:: EXERCISE ::
Word for word, write out all the entries below, omitting every picture.

-----

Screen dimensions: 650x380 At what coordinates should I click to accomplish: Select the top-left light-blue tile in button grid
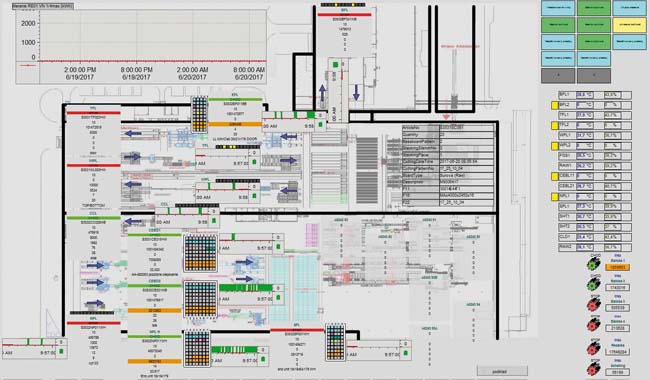(x=558, y=8)
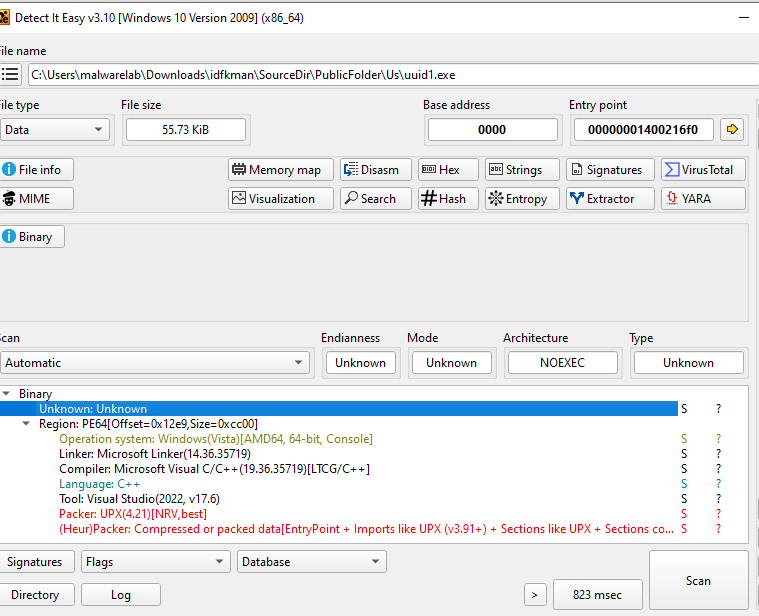Click the Log button
Screen dimensions: 759x616
click(x=120, y=595)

-----

:: ANSWER TO THE PROBLEM ::
Screen dimensions: 650x380 At what coordinates should I click to accomplish: Select the top-left light-blue tile in button grid
(x=558, y=8)
Click the Log button
Screen dimensions: 759x616
click(x=120, y=595)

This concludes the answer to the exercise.